So far, we've rendered transparent objects using a very simple punch-through transparency method, as described in the Implementing a material system recipe of Chapter 7, Graphics Rendering Pipeline. This approach was very limited in terms of quality, but it allowed us to render transparent objects together with opaque objects, which greatly simplified the entire rendering pipeline. Let's push this thing a bit further and implement another approach that allows correctly blended transparent objects.

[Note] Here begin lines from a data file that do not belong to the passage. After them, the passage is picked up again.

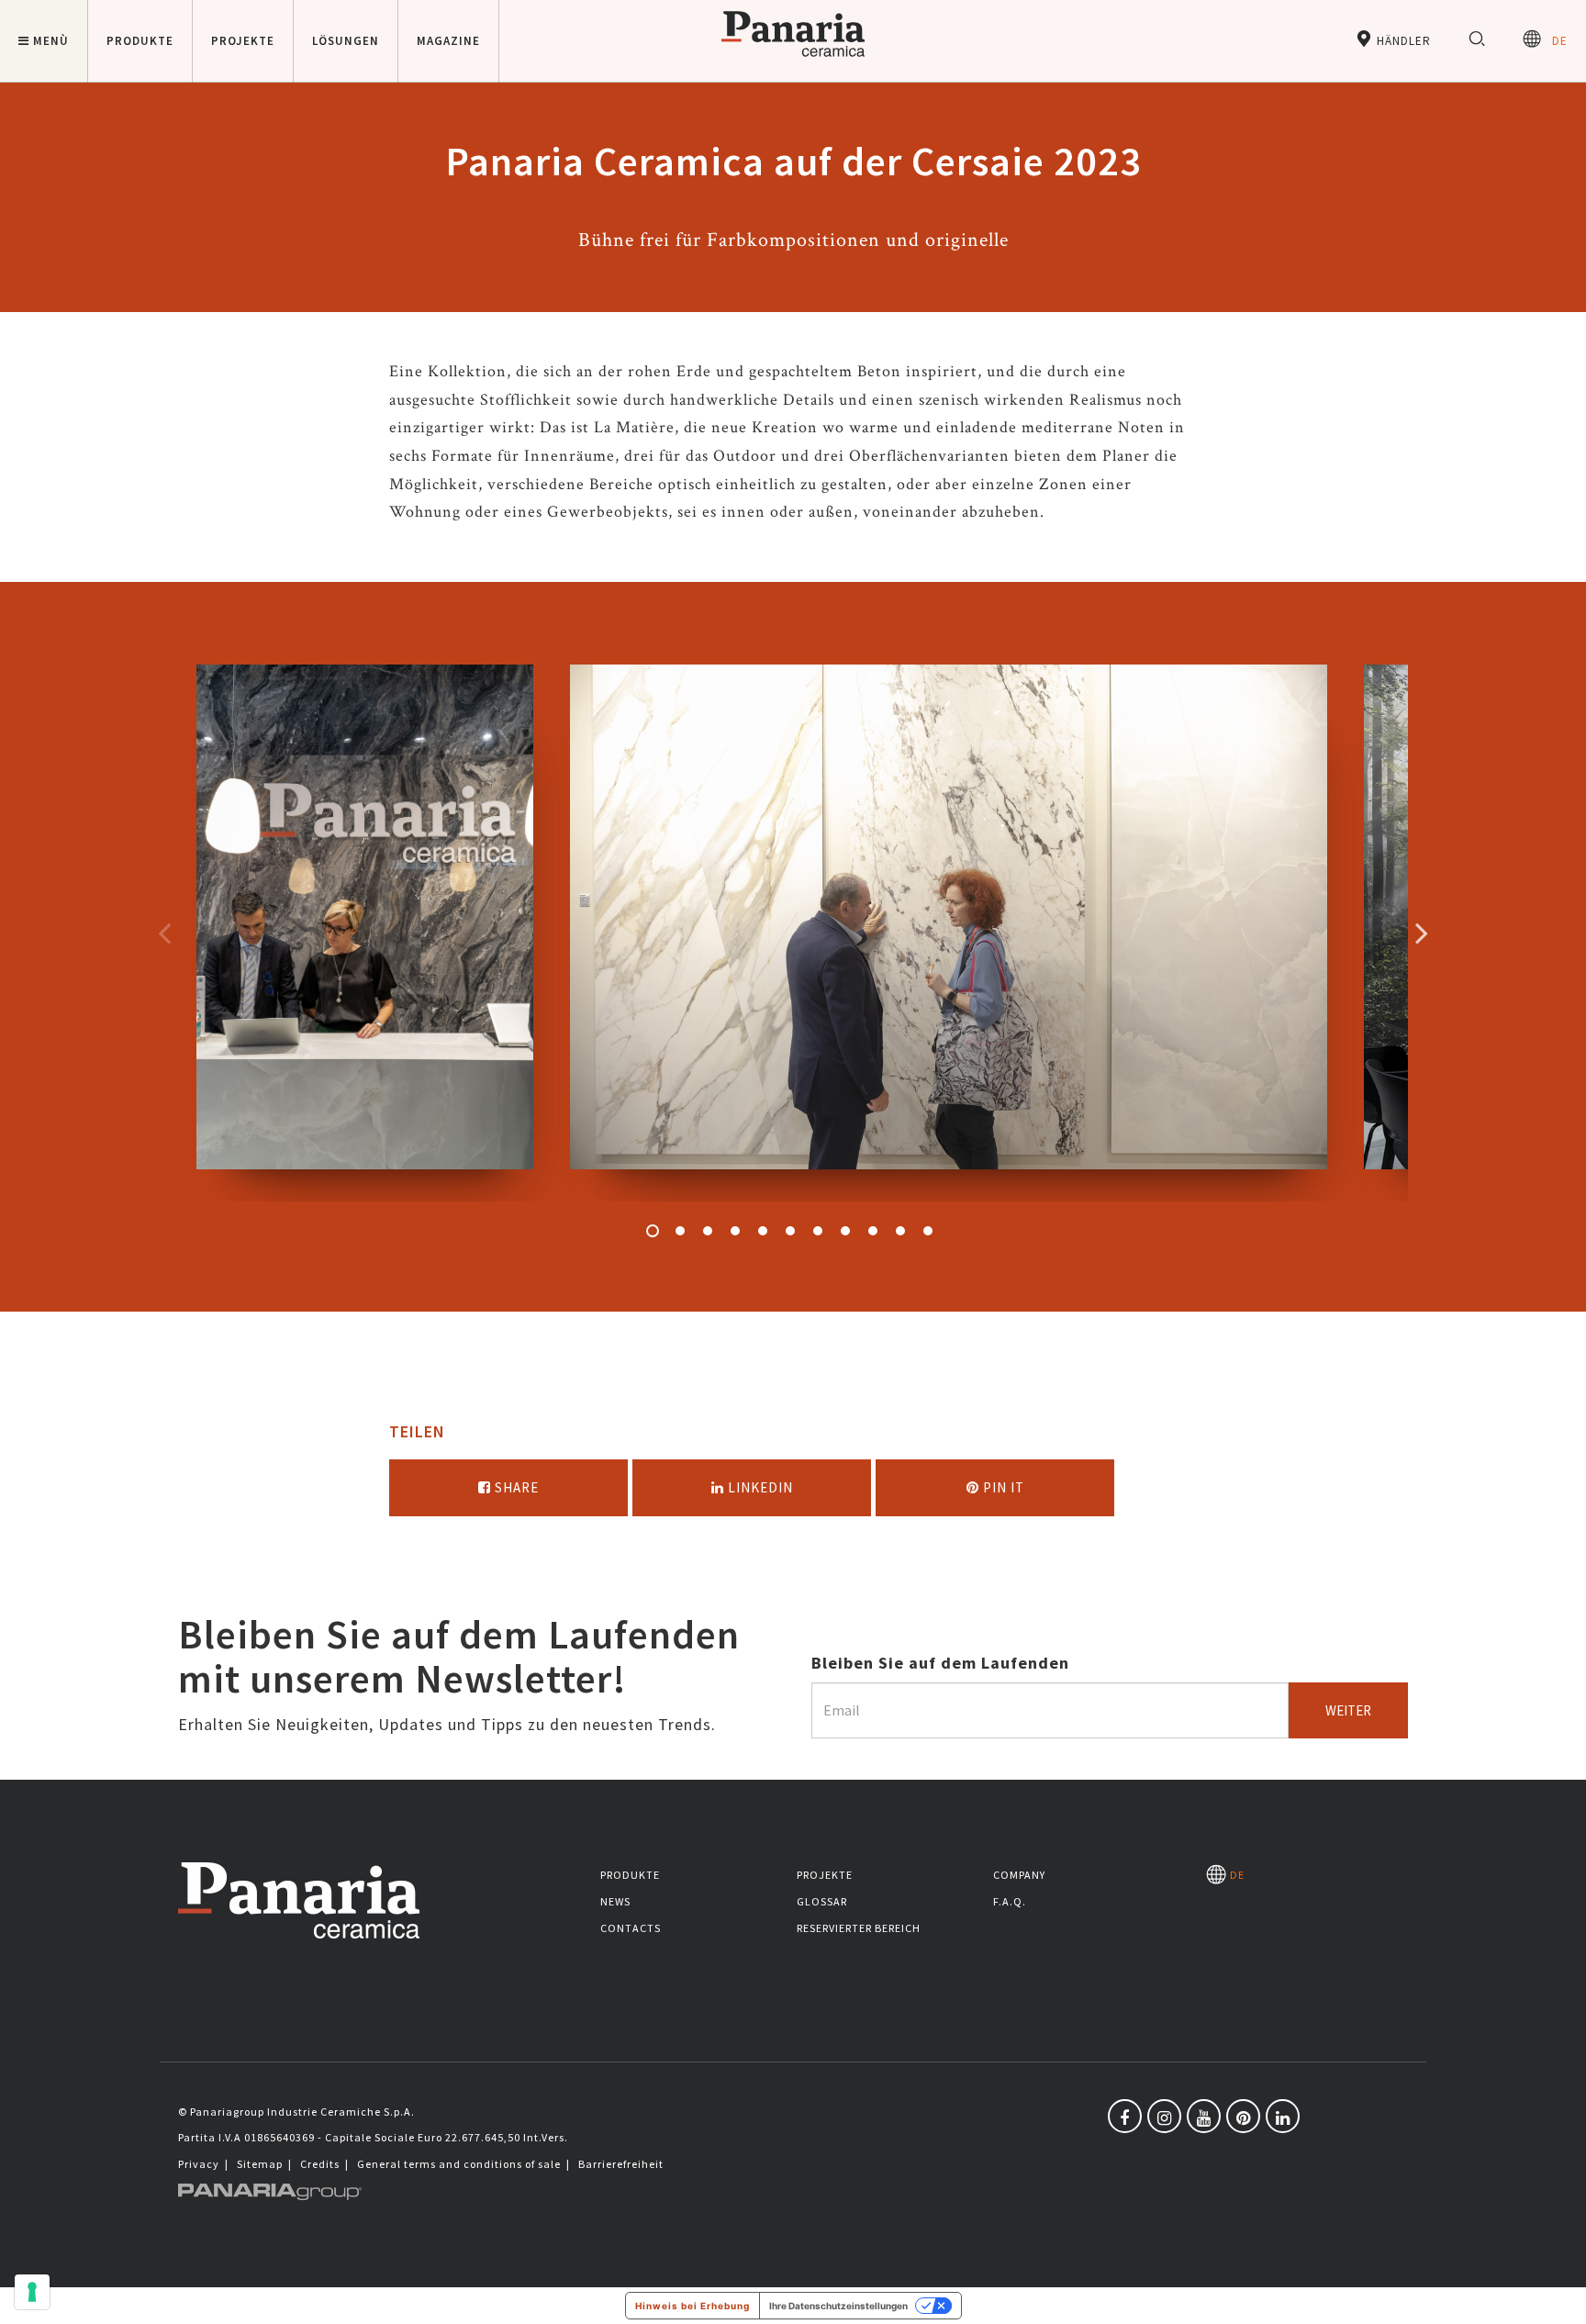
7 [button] (817, 1230)
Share (515, 1487)
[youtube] (1204, 2116)
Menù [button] (51, 41)
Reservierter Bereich (859, 1928)
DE (1554, 41)
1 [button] (652, 1230)
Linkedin (758, 1487)
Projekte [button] (242, 41)
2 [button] (680, 1230)
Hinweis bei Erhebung (692, 2305)
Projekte (825, 1875)
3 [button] (707, 1230)
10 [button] (900, 1230)
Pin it (1001, 1487)
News (615, 1901)
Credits (320, 2164)
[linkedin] (1283, 2116)
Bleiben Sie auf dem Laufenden (940, 1662)
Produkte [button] (139, 41)
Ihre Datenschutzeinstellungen (838, 2305)
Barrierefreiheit (621, 2164)
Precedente (164, 932)
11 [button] (927, 1230)
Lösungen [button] (345, 41)
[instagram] (1164, 2116)
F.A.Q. (1009, 1901)
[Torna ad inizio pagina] (1558, 2296)
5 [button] (762, 1230)
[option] (365, 933)
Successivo (1422, 932)
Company (1019, 1875)
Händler (1402, 41)
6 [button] (790, 1230)
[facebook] (1125, 2116)
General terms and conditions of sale (459, 2164)
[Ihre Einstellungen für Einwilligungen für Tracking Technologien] (32, 2291)
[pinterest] (1243, 2116)
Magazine (448, 41)
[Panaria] (793, 60)
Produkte (630, 1875)
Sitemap (260, 2164)
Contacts (630, 1928)
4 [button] (735, 1230)
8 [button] (845, 1230)
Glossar (822, 1901)
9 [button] (872, 1230)
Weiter (1348, 1710)
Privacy (198, 2164)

Alpha blending multiple surfaces is an operation that requires all transparent surfaces to be sorted back to front. There are multiple ways to do this, such as sorting scene objects back to front, using multiple pass depth peeling techniques (https://matthewwellings.com/blog/depth-peeling-order-independent-transparency-in-vulkan), making order-independent approximations (http://casual-effects.blogspot.com/2014/03/weighted-blended-order-independent.html), and following a more recent work called Phenomenological Transparency by Morgan McGuire and Michael Mara (https://research.nvidia.com/publication/phenomenological-transparency).

Starting from OpenGL 4.2, it is possible to implement order-independent transparency using per-pixel linked lists via atomic counters and load-store-atomic read-modify-write operations on textures. This method is order-independent, which means it does not require any transparent geometry to be sorted prior to rendering. All necessary sorting happens in a fragment shader at the pixel level, after the actual scene has been rendered. The idea of the algorithm is to construct a linked list of fragments for each pixel of the screen, which helps with storing the color and depth values at each node of the list. Once the per-pixel lists have been constructed, we can sort them and blend them together using a full-screen fragment shader. Essentially, this is a two-pass algorithm. Our implementation is inspired by https://fr.slideshare.net/hgruen/oit-and-indirect-illumination-using-dx11-linked-lists. Let's take a look at how it works.

Getting ready

We recommend recapping on the Implementing a material system recipe of Chapter 7, Graphics Rendering Pipeline, to refresh yourself on the data structures of our material system. This example will use multiple rendering queues, all of which were described in the Implementing lightweight rendering queues in OpenGL recipe of the previous chapter.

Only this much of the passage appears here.